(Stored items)
=======

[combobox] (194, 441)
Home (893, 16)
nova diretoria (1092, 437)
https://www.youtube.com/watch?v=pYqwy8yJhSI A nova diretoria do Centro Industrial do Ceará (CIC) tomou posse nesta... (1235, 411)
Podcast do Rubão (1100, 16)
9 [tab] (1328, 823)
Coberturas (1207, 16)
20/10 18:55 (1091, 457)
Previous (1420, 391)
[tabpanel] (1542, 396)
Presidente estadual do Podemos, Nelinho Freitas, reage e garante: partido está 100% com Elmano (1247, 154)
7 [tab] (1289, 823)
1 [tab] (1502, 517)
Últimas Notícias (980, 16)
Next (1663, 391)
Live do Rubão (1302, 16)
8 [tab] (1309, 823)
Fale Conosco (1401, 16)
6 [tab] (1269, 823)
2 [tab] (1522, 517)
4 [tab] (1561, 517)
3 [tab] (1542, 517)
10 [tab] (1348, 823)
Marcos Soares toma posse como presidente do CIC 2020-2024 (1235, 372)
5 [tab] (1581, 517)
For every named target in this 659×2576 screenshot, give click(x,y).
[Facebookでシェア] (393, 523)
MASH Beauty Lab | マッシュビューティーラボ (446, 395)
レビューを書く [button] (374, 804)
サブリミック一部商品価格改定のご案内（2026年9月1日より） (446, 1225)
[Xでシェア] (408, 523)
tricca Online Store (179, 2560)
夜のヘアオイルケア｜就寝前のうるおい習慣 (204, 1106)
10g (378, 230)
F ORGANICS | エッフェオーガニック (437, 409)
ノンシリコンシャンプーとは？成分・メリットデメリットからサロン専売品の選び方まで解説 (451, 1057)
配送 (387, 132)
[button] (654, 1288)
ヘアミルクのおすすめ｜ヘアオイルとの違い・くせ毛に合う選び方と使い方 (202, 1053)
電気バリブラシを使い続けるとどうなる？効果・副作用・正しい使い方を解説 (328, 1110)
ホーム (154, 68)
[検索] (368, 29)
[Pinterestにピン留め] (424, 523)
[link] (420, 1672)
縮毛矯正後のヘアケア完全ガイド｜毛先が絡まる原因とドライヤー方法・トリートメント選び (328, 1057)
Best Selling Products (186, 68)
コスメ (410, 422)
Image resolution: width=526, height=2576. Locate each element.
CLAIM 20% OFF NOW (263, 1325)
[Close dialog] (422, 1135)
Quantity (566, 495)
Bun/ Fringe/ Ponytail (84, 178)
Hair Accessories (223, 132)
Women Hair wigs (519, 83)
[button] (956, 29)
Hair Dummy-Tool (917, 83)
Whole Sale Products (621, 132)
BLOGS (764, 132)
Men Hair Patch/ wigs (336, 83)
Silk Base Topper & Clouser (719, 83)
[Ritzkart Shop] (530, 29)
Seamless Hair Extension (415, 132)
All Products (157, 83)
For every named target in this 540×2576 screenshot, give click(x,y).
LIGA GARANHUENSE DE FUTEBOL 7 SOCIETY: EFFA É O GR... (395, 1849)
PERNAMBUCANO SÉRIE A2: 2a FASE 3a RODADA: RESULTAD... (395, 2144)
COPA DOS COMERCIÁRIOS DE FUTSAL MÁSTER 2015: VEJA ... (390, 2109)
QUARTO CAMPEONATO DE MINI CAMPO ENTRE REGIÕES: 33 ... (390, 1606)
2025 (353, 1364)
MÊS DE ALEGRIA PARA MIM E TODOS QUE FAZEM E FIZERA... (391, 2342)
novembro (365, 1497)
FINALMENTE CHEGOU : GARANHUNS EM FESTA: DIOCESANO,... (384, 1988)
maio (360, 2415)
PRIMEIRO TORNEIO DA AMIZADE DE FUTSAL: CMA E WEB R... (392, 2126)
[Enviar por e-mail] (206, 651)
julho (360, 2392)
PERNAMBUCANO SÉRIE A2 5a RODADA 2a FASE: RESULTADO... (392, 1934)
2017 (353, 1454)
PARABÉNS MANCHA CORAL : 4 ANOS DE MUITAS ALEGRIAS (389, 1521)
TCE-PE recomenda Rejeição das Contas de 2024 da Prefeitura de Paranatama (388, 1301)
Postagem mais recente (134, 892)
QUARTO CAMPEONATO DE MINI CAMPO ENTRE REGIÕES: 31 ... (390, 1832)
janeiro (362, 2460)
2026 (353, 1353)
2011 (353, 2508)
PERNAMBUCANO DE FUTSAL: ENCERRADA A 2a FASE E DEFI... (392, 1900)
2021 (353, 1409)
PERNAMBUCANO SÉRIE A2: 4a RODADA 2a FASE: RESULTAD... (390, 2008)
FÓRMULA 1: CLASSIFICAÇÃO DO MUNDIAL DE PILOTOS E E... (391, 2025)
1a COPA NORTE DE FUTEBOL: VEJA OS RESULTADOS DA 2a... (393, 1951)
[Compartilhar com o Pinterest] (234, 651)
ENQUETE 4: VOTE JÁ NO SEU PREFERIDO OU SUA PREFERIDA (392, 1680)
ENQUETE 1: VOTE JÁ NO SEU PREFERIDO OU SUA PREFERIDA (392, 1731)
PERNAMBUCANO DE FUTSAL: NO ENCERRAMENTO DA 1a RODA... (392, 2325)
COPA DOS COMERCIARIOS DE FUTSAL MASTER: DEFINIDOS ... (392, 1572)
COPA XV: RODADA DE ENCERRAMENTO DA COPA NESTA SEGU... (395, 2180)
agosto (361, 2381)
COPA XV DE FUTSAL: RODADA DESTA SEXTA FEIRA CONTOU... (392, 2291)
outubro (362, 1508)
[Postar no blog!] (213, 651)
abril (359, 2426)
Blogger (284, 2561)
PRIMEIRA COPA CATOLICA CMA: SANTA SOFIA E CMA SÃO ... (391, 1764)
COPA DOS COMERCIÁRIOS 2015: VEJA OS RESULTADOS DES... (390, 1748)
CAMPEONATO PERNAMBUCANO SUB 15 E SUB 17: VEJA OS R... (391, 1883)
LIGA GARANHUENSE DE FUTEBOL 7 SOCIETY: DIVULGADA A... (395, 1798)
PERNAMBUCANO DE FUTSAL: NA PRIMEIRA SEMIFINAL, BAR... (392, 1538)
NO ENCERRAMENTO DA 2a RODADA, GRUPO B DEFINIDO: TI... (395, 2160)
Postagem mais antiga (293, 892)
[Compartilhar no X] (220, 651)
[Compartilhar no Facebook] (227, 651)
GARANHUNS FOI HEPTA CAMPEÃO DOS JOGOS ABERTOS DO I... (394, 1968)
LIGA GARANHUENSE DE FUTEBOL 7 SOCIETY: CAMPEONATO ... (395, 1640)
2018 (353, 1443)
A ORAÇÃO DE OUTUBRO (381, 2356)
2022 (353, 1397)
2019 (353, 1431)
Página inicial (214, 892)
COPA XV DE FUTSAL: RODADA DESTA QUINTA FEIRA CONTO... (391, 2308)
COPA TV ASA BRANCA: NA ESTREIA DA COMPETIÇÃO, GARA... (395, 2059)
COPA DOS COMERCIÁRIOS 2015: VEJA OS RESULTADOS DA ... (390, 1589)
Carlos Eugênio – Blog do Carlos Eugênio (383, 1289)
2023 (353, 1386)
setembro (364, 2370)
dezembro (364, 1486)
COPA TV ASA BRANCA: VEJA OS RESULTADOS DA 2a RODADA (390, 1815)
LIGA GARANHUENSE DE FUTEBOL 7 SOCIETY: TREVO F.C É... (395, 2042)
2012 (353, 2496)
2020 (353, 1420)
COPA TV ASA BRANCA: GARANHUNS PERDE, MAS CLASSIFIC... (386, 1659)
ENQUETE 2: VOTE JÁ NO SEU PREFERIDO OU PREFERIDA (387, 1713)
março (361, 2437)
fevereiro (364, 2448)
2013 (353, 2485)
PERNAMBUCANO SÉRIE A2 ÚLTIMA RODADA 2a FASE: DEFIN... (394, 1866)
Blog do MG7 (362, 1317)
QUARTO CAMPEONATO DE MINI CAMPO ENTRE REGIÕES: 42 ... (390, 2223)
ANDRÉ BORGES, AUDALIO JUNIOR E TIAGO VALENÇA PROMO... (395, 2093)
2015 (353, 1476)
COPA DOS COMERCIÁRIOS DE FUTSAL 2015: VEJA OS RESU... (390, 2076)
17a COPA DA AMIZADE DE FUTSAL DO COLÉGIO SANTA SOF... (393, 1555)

=======

▶ WORK TO BE COMPLETED:
Only the lines above from the line with "GARANHUNS FOI HEPTA" to the line with "dezembro (364, 1486)", those two lines included, should be reproduced exactly.

▶ EXERCISE OUTPUT:
GARANHUNS FOI HEPTA CAMPEÃO DOS JOGOS ABERTOS DO I... (394, 1968)
LIGA GARANHUENSE DE FUTEBOL 7 SOCIETY: CAMPEONATO ... (395, 1640)
2018 (353, 1443)
A ORAÇÃO DE OUTUBRO (381, 2356)
2022 (353, 1397)
2019 (353, 1431)
Página inicial (214, 892)
COPA XV DE FUTSAL: RODADA DESTA QUINTA FEIRA CONTO... (391, 2308)
COPA TV ASA BRANCA: NA ESTREIA DA COMPETIÇÃO, GARA... (395, 2059)
COPA DOS COMERCIÁRIOS 2015: VEJA OS RESULTADOS DA ... (390, 1589)
Carlos Eugênio – Blog do Carlos Eugênio (383, 1289)
2023 (353, 1386)
setembro (364, 2370)
dezembro (364, 1486)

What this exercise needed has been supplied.